All quarter I and the other members of his triad could sense as one wrote, “He desperately wants to take that first step, but can’t bring himself to unlock the door even to take just a quick peak. I think he is afraid of being liked. He has done enough work behind the scenes, the script for the play and one of the ideas for the game, but not much for the final project. Be merciful and give him a ‘C-‘. He needs support desperately.” The other said of him, “He took no initiative, offered no suggestions, did only what we told him to him, tried to include him without success, but I know he has the ability. I think he is really afraid of being laughed at, and being made to look foolish. Something or someone has hurt him and put in that damn straightjacket. Don’t fail him even if his contribution was at best minimal. I vote for a ‘D.'” At the end of the quarter, relying heavily on the evaluations of the others of the triad, I gave him a “D.” It was afraid it was going to cost him his scholarship, but I didn’t see what else I could do.

A week after summer school began, John popped into my office to discuss his grade. He told me that he needed a “B” to keep his scholarship. We went outside, sat on a bench, unwrapped some Tootsie Pops, and talked. The sum of his argument was that “I read all the material”, “I understood the material”, “I did what I was told”, and “I don’t like to talk.” I countered simply with the fact that he didn’t seize the alternative ways I offered for him to display when he knew and his contribution to his triad and the class was at best minimal. He never once looked at me, and I had to look ahead for him to listen to me. I told him that I didn’t think he deserved more than he received in spite of his self-evaluation to the contrary. We went down the requirements of the course as laid out in my 15 page syllabus and offered him my assessment. But, I told him that I am willing to reconsider if he prepared a portfolio detailing everything he did in class and the extent of his contribution within the triad, and got the other members of his triad who I knew were on campus to either write testimonials on his behalf or talk with me. He didn’t see why he had to go through all that trouble. “Then,” I told him, “I have no reason other than your statement, which isn’t enough, to change your grade.”

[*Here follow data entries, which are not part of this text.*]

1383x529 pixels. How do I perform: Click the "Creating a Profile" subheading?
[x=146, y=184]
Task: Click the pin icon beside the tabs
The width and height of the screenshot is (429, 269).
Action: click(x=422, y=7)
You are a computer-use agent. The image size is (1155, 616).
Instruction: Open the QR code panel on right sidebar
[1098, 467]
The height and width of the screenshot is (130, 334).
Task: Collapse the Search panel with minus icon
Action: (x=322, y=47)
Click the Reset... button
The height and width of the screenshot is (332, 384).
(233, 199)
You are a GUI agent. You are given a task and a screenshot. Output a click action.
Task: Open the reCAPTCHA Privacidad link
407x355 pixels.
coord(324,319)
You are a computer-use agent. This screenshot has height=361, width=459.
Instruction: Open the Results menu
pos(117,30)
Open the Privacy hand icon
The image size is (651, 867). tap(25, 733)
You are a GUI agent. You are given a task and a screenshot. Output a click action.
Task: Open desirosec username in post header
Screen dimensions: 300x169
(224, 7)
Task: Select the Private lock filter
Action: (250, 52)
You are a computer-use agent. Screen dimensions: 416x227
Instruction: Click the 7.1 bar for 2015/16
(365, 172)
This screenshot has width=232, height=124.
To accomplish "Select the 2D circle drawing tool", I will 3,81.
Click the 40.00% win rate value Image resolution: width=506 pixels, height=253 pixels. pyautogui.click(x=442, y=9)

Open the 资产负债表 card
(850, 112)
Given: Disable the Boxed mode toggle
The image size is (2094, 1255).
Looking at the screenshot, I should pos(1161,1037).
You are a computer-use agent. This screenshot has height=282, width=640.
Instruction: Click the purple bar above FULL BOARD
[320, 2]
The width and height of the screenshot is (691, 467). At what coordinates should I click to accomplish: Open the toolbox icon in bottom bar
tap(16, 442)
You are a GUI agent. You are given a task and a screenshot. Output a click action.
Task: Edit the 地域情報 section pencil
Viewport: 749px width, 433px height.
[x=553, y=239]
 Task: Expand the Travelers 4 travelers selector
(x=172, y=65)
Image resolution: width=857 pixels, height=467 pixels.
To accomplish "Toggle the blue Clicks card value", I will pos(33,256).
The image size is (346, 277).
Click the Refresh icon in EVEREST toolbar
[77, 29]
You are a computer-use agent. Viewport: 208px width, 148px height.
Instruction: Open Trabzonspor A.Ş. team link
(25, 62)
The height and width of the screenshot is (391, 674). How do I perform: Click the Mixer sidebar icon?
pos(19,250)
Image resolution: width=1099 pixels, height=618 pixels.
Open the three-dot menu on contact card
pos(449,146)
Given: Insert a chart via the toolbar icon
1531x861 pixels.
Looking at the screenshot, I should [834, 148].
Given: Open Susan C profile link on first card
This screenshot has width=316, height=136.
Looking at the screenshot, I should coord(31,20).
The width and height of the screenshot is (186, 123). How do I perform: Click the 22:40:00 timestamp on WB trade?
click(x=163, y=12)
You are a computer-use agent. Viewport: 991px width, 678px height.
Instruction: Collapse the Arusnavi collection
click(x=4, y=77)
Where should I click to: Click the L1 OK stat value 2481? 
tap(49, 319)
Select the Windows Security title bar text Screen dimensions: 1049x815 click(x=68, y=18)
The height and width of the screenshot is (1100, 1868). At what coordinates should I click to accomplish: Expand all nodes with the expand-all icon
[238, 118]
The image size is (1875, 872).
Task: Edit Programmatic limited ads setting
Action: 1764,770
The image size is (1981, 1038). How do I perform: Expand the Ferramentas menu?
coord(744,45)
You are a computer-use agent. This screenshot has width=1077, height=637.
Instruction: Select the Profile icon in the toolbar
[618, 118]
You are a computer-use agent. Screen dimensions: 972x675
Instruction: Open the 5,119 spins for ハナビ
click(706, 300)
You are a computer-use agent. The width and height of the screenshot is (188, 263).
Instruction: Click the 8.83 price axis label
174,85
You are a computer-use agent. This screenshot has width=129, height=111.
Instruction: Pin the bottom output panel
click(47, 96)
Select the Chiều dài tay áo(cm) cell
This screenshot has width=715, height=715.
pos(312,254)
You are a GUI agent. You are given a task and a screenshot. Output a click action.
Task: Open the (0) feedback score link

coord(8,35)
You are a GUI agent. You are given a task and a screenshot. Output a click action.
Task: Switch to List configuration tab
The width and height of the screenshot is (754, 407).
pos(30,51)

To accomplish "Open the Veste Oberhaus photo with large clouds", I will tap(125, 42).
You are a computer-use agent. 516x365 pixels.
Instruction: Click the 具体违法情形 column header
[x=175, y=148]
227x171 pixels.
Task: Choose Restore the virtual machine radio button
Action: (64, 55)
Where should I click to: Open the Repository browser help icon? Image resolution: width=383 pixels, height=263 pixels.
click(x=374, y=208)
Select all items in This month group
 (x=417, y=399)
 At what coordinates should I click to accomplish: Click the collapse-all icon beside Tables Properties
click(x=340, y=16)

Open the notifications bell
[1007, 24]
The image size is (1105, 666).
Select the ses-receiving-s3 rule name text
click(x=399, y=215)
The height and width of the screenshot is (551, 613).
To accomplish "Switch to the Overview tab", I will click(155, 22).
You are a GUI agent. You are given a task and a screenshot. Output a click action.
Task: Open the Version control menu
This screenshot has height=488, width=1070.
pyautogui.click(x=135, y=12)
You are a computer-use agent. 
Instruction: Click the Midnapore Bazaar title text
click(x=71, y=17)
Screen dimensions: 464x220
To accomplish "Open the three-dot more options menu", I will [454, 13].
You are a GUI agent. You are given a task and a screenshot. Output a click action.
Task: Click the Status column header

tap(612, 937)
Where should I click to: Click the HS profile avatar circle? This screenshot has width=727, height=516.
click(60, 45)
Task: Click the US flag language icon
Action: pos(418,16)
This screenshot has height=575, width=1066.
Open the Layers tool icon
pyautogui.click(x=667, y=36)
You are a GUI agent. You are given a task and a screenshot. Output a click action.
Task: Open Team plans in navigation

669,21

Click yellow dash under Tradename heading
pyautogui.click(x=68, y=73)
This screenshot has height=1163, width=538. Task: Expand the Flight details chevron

He never did put together a complete portfolio together and get the other members of the triad to write on his behalf. Nevertheless, I spoke to them and they held their ground, but would accept without any rancor whatever decision I made. One of them made the passing remark of which I took little notice at the time, “I guess a quarter wasn’t enough time for him to take even one step.”

During the remainder of the summer quarter, John and I met four times, all at his insistence. He wouldn’t let go although he merely repeated his position, but at least he put up something that resembled a fight for something. More importantly, during each meeting, a minute here and a few minutes there, he mentioned or talked briefly about himself, members of his family, and his dreams and fears. Finally, at the last meeting, at the beginning of August, I told him I would make a decision once and for all on the following day.

That night was a restless one. God, I remember that conversation with my wife. “What to do. How I do I get to him in a way that has some meaning?” I asked her as I warmly lay next to her. “I’m not going to give him something he hasn’t earned. I can’t change his grade just because I feel for him. But dammit I know there’s a hell of an aquifer below that desert. I feel it in my gut. How to get him to divine for it.”

“Maybe,” she said with a consoling voice, “this is one of those whom you just can’t get to.”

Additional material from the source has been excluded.